Every line of the listing below from the one with "Given: Remove the E-mail field" up to and including the one with "Select the Neo-ReGeorg folder entry" should be retyped exactly, and nothing else; pictures are not part of the copy.

### Material for this exercise
=== Section Start ===

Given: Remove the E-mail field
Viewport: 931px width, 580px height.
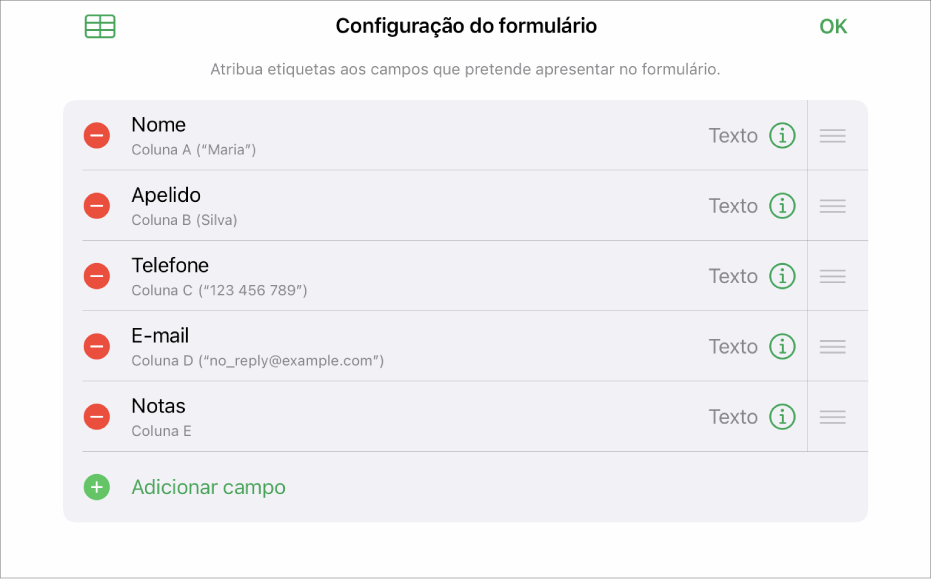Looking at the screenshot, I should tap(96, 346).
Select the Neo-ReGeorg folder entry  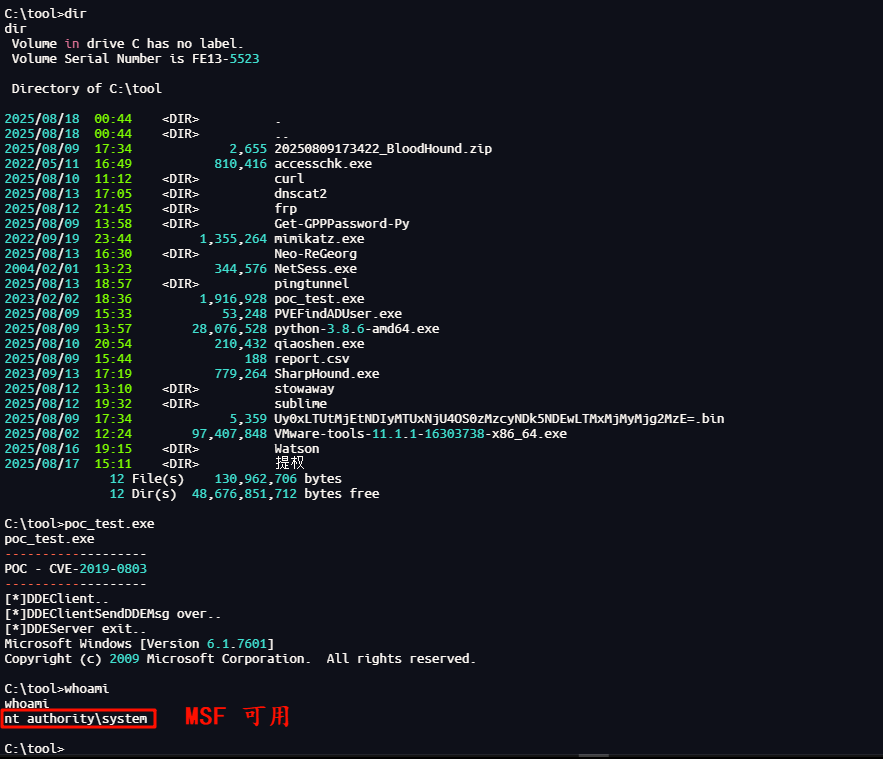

=== Section End ===
=== Section Start ===

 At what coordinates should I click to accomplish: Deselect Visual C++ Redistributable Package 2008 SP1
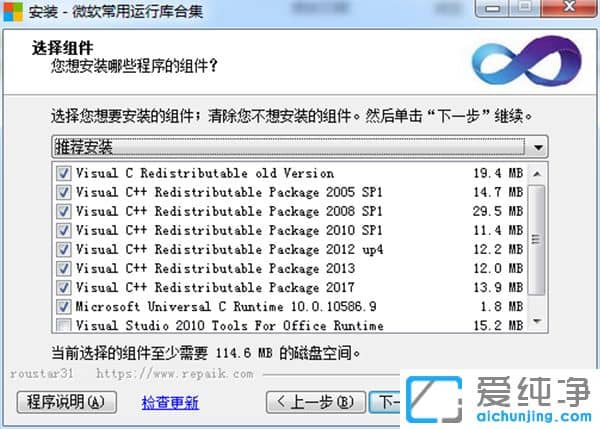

=== Section End ===

### Your response
Given: Remove the E-mail field
Viewport: 931px width, 580px height.
Looking at the screenshot, I should tap(96, 346).
Select the Neo-ReGeorg folder entry  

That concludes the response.